Economistas e analistas estão céticos em relação à possibilidade de o Federal Reserve (Fed, o banco central dos Estados Unidos) anunciar nesta terça-feira medidas concretas de estímulo à economia do país. Mesmo com o ceticismo, todos estão atentos para qualquer sinal a ser emitido pelo Comitê de Política Monetária do Fed (FOMC), que se reúne nesta terça.

“O encontro acontece muito cedo para que sejam tomadas medidas que alterem a política monetária. As quedas nos mercados de ações certamente estarão no centro das atenções dos oficiais do Federal Reserve [Fed], mas eles sabem que precisam ter cuidado para não elevar o sentimento pessimista,” afirma o Bank of America Merrill Lynch (BofA) em relatório.

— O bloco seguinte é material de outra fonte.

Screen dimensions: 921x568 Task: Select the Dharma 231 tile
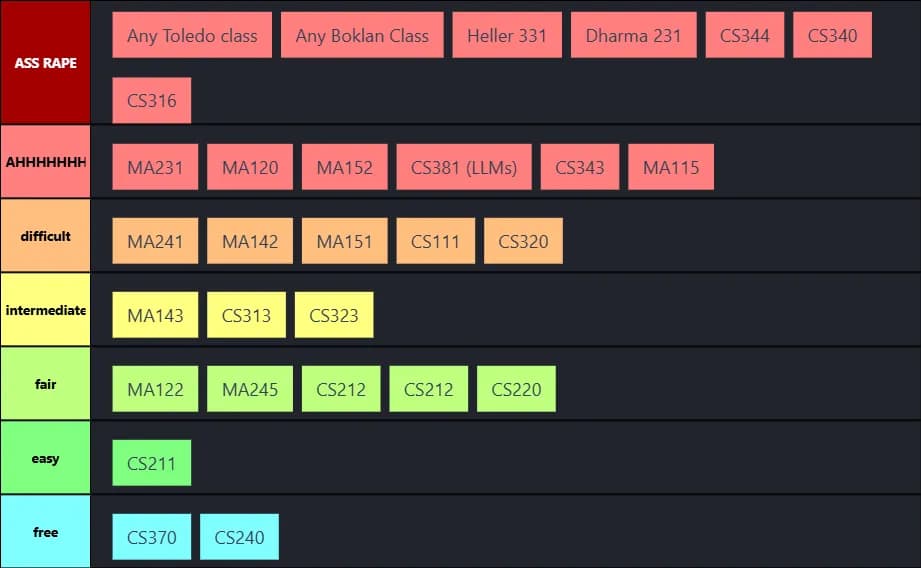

Os economistas do Deutsche Bank concordam. Em relatório divulgado nesta terça-feira, afirmam que a reunião do Fed não será acompanhada por um discurso do presidente do banco central norte-americano, Bem Bernanke, ou por coletiva de imprensa, o que indica que o encontro não deverá resultar em grandes mudanças. “Ele [Bernanke] deve adiar seu discurso até a Cúpula anual de Jackson Hole, que acontece em 26 de agosto.”

Os economistas acreditam que o que pode acontecer é que os oficiais do banco central norte-americano adiem a alteração dos juros do país. O Bank of America Merrill Lynch diz que o prolongamento da atual postura monetária, apesar de ser “controverso” entre os membros do comitê, é “fácil de ser implementado.” O Deutsche Bank tem a mesma opinião e acrescenta que a manutenção da taxa atual de juros por mais tempo terá um impacto mínimo no mercado, “uma vez que já são esperadas as taxas nos níveis atuais por um período indefinido.”

A ata da reunião que acontece nesta terça-feira será divulgada na próxima semana e, na visão do BofA, os oficiais do governo devem reconhecer que o cenário de curto prazo é de fraqueza da economia e do mercado de trabalho e de queda de preços de ações. “Ao mesmo tempo, devem tentar amenizar o medo em relação à recessão, afirmando que já há uma acomodação política para apoiar um crescimento mais forte nos próximos trimestres,” afirmam os economistas.